Una madrugada despejada, un joven de nombre Felipe aún soñaba cuando se levantó súbitamente al escuchar los gritos de sus corderos. Se vistió a toda prisa y corrió hacia ellos. Pero al encontrarlos tan tranquilos, dormitando en el prado, comprendió que los chillidos venían del manantial. Lleno de curiosidad, tomó ese camino.
Al acercarse vio en medio del manantial a unos seres parecidos a personas, pero pequeñitos y de orejas y ojos enormes, que retozaban muy contentos en el agua.
Se ocultó detrás de un árbol y se persignó.
De pronto apareció uno de ellos detrás de él. Asustado, cayó sentado sobre la hierba. Pero el ser diminuto le extendió la mano y le ayudó a incorporarse.
—Tranquilo, no te haré daño —le dijo con su vocecita de niño.
Después que Felipe se calmó, el ser diminuto lo llevó de la mano con sus parientes, quienes quedaron asombrados de tener a un hombre que, pese a haberlos visto, seguía con vida.
Los extraños seres llevaron a Felipe por un cerro, de donde brotaba el agua que alimentaba a los manantiales. Era un lugar hermoso, cubierto de árboles frutales y animalitos diversos, como vizcachas y zorros, que no se asustaban con las personas y vivían sin atacarse entre sí.

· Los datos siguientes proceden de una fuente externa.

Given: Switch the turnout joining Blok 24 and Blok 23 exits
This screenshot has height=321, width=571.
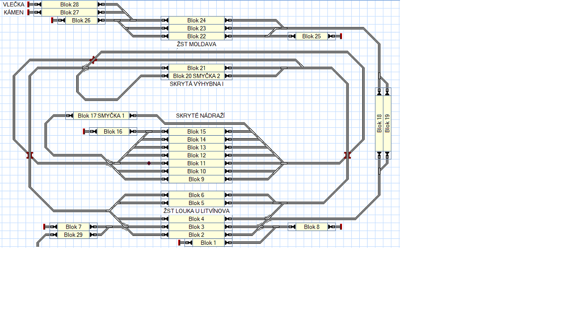Looking at the screenshot, I should tap(284, 29).
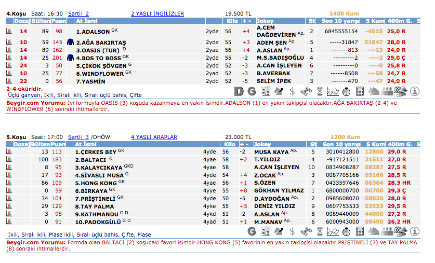Select jockey MUSA KAYA in race 5
Screen dimensions: 435x263
(271, 152)
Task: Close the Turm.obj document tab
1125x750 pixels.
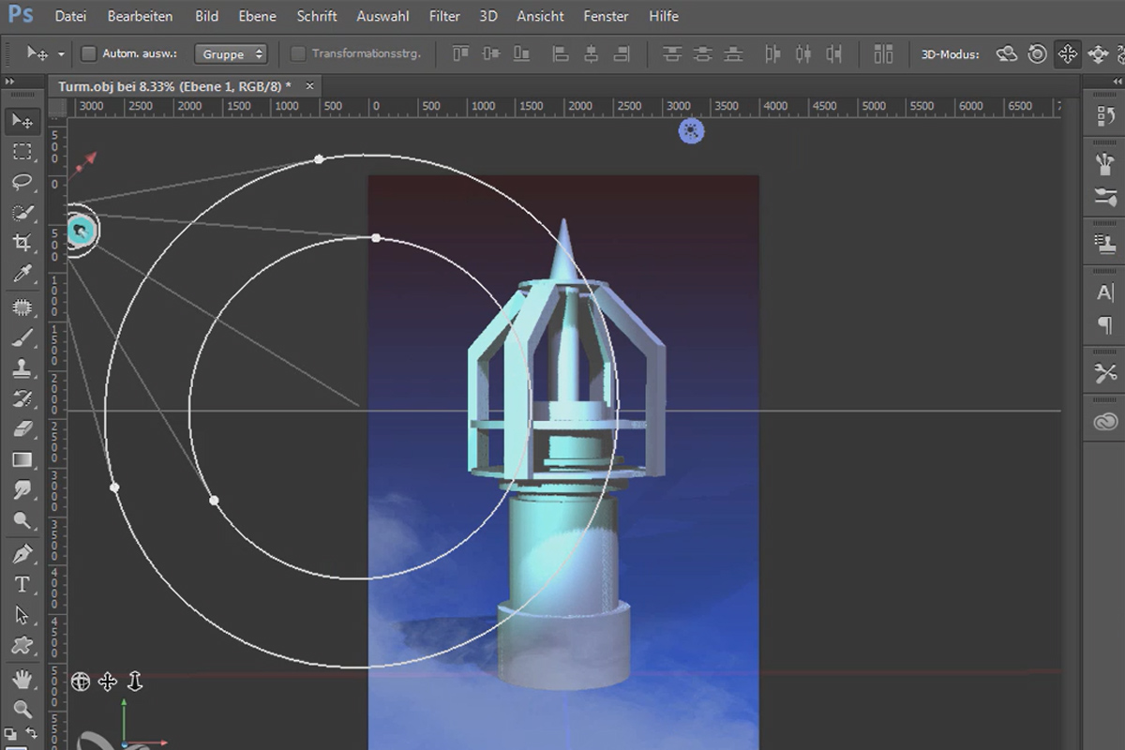Action: 309,85
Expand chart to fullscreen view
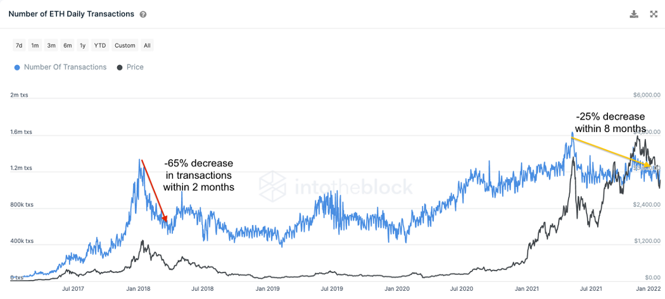This screenshot has height=299, width=665. pos(654,14)
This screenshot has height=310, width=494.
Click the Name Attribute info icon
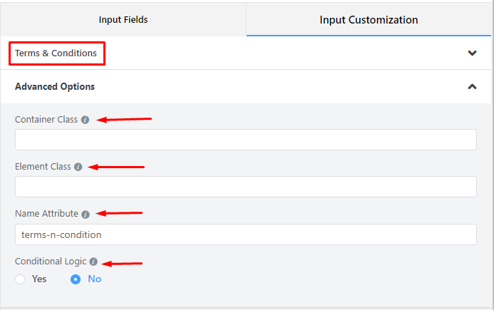pos(86,214)
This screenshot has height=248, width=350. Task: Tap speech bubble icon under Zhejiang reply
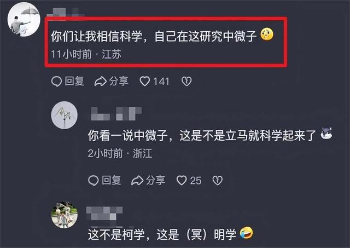94,180
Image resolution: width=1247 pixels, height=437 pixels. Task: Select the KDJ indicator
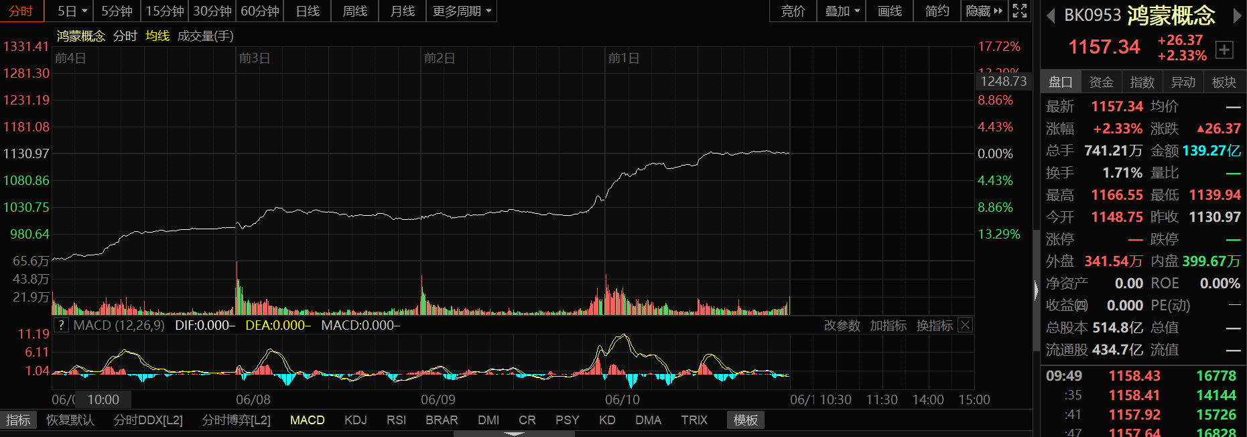[355, 420]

Uno de los pequeños explicó a Felipe que ellos habían sido enviados por Dios para resguardar los siete manantiales. Por eso cada día trabajaban arduamente para que el agua saliera limpia y cristalina. Por las mañanas cuidaban que nadie se acercara al preciado origen del agua; mientras que por las noches se asentaban a orillas del último manantial y, antes del alba y terminada la jornada, iban a bañarse.

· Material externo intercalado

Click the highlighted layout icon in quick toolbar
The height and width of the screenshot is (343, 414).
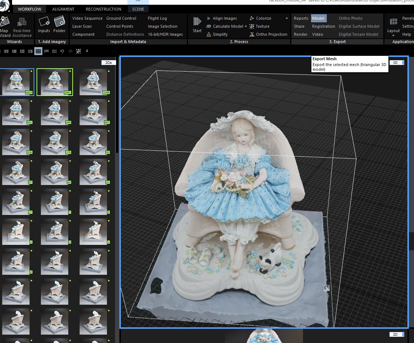38,51
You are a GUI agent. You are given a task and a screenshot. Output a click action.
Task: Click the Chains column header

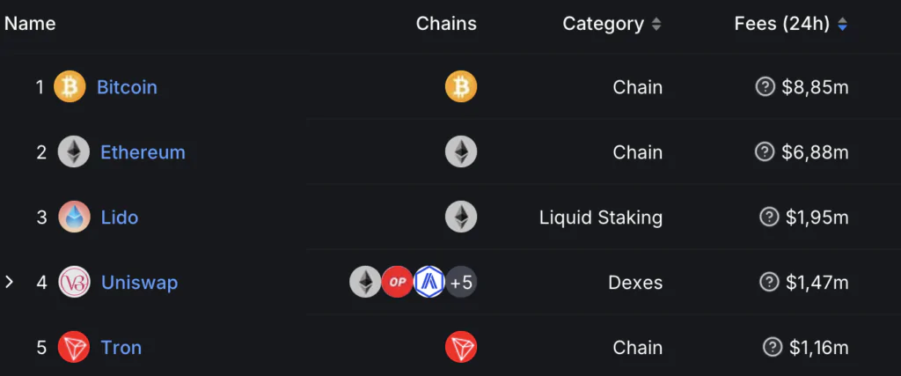446,24
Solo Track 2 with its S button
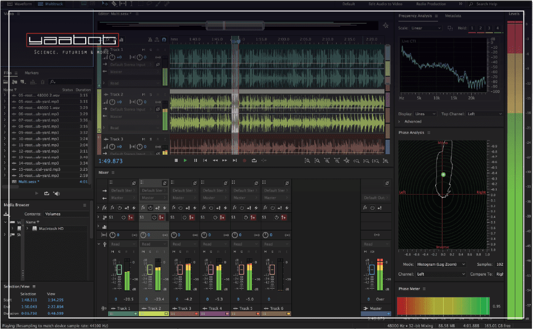Screen dimensions: 533x329 pos(150,94)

El más viejo de los pequeños, que parecía ser el jefe, se acercó a Felipe y le propuso un pacto.
—Nos ayudarás con la misión de cuidar el origen del manantial —dijo el anciano.

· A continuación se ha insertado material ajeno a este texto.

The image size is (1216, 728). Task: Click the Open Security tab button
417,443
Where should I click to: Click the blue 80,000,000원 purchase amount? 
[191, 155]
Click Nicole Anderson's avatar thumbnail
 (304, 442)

Felipe aceptó el pacto y le entregaron a cambio una pulsera de piel de cordero.
Pero entonces Felipe apareció recostado en la orilla del manantial con muchos corderos a su alrededor. Hubiese creído que todo fue un sueño, a no ser por una marca en la muñeca con forma de pulsera. Desde entonces dedicó su vida a enseñar a la gente a cuidar el manantial.